Mar 11 2014
Mobility

When It Comes to Government Mobility, It’s All About the Apps

Agencies have a handle on mobile devices, but they need to figure out how to get useful, secure apps to users.

There is a theme emerging in federal IT when it comes to mobile computing, and it goes something like this: We get mobility, now we need to make it useful.

What seemed like a significant IT challenge a short time ago now appears more manageable, and agencies are moving beyond their focus on which mobile devices employees should be allowed carry and zeroing in on secure mobile applications.

“The fact that mobility has maybe moved a little bit to the background in terms of being an explicit area of focus is to some extent a recognition of all the progress we’ve made in mobility over the last couple of years,” said Rick Holgate, chief information officer for the Bureau of Alcohol, Tobacco, Firearms and Explosives, last week at the Federal Mobile Computing Summit in Washington, D.C.

“For many of us, in early 2012, before the Digital Government Strategy was out, mobility was this very new thing, and it caused a lot of trepidation and uncertainty,” Holgate said. “The government didn’t know how to embrace consumer mobile devices and didn’t really know how to deliver capabilities on those devices.”

Fast-forward to today: The federal IT community is much more mature in its approach to mobility, Holgate said. Technologies that might have been considered novel or innovative two years ago are now, in some cases, commodities.

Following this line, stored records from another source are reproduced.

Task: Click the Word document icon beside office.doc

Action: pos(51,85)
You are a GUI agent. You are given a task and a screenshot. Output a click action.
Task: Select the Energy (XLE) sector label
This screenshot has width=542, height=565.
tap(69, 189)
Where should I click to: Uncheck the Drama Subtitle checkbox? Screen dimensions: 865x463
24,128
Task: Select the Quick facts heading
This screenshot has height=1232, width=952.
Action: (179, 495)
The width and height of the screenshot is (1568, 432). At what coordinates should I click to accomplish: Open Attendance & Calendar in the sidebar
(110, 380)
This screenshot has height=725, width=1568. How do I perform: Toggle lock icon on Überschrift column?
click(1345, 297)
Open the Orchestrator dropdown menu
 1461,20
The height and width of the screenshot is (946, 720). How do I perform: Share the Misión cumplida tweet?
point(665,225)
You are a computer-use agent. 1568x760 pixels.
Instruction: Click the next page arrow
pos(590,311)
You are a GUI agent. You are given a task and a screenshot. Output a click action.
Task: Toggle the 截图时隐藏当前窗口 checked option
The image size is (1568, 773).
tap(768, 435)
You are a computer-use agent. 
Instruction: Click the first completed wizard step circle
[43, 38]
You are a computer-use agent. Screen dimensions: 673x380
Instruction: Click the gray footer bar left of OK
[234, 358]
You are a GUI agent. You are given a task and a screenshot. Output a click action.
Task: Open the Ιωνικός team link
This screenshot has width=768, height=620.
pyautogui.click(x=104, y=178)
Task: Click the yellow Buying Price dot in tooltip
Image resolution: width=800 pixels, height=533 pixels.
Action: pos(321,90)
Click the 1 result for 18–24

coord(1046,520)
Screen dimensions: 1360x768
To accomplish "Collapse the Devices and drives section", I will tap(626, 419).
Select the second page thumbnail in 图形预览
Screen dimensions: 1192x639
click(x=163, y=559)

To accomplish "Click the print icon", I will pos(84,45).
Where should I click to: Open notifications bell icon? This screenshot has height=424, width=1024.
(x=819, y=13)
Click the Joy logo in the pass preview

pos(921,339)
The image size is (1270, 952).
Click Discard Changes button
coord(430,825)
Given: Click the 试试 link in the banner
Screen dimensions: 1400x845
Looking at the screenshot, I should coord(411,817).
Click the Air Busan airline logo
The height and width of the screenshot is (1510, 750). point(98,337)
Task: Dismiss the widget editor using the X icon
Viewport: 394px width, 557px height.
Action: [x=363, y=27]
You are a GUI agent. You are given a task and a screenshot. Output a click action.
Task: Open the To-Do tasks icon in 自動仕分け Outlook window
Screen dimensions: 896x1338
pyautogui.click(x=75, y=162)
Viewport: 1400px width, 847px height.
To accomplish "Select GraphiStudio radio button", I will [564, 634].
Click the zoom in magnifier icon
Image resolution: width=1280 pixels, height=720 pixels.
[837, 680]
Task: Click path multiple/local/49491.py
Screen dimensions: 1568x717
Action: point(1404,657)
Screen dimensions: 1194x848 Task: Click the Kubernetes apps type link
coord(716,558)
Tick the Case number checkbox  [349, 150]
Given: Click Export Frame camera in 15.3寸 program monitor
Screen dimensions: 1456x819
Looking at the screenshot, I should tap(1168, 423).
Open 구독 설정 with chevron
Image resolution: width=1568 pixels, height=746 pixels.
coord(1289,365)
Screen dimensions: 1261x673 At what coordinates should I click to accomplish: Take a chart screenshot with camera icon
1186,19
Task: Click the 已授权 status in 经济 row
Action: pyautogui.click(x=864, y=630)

“If you look at capabilities like mobile device management and mobile application management, you’re now seeing those capabilities deployed at the agency level as a common shared service,” Holgate said. “Something many of us hadn’t even heard of two or three years ago, or hadn’t even thought of as something that needed to be part of our infrastructure, is now a commodity share service. It’s a huge evolution for the federal government that we’ve made that much progress in that short amount of time.”

At this point, Holgate said, agencies have grown comfortable managing devices, they know how to support them and they’ve embraced the Mobile Security Baseline [PDF]. “Now it’s a matter of, ‘How do I deliver meaningful functionality on the devices through applications? How do I secure those applications, vet those applications and get that capability into the hands of users?’” Holgate said.

Taking Mobility for a Car Wash

If users are going to carry government-approved mobile devices, they expect them to accomplish specific tasks. That requires applications, whether agency-developed or agency-vetted.

While IT executives throughout government recognize the need for mobile applications, as well as the convenience of online stores to distribute the apps, they are equally convinced that whatever apps end up on workers’ devices must be rigorously screened to determine how their behavior impacts agency security.

The Homeland Security Department stresses that its Carwash mobile app development platform is available to other agencies. Carwash allows automated testing of mobile app code to ensure it complies with federal guidance as well as Section 508 of the Workforce Rehabilitation Act, which requires IT systems to be accessible by users with disabilities.

Margie Graves, deputy chief information officer of DHS, told summit attendees that robust, open testing would be critical to mobile app deployment.

“If you build those capabilities into the platform and you’re continuously testing, not only are you putting out mobile apps that you think are in the right sweet spot, but you’re also providing a capability so that as the environment changes, you can continuously vet those apps,” Graves said.

Earlier this month, Defense Department CIO Teri Takai had a similar message regarding mobile apps. Takai said DOD would be working with industry to vet the software that comes loaded on commercial mobile devices. She also said DOD would promote a common mobile-development framework and automated application-vetting tools to ensure secure apps.

The Rules of Mobility Are Driven By Users

Ultimately, mobile apps must meet the needs of users, otherwise they will seek functionality elsewhere — from unvetted sources online.

“Usability has to be at the center of whatever solution you’re putting in place,” said Rob Palmer, director of information assurance at DHS, at the summit.

Palmer said that with traditional IT systems, it was acceptable for systems to be locked down. And if there was a significant business reason for certain workers to have a particular configuration, they could go through a process to have it approved.

“But that has changed somewhat in the mobile environment,” Palmer said. “There are capabilities that aren’t traditional business capabilities that are expected. They’re not wishes anymore. So we’re finding ourselves as a security community trying to enable capabilities that may or may not have been part of the traditional business model.”

Using the FBI as an example, Palmer explained that there would certainly be agencies that could justify locked-down, continuously monitored, government-issued mobile solutions. But that wouldn’t work for every agency, nor would it be necessary.

“We also envision a time where BYOD isn’t as big an issue. It’s just the way [mobility] works. And if you walk that back, there are a lot of things that have to happen before that environment is realized,” Palmer said.

Giving voice to an IT challenge many agencies now face, Palmer asked, “How are we going to do CDM [continuous diagnostics and mitigation] on mobile devices?”

Now that agencies have a handle on what they’re monitoring, they will soon figure it out.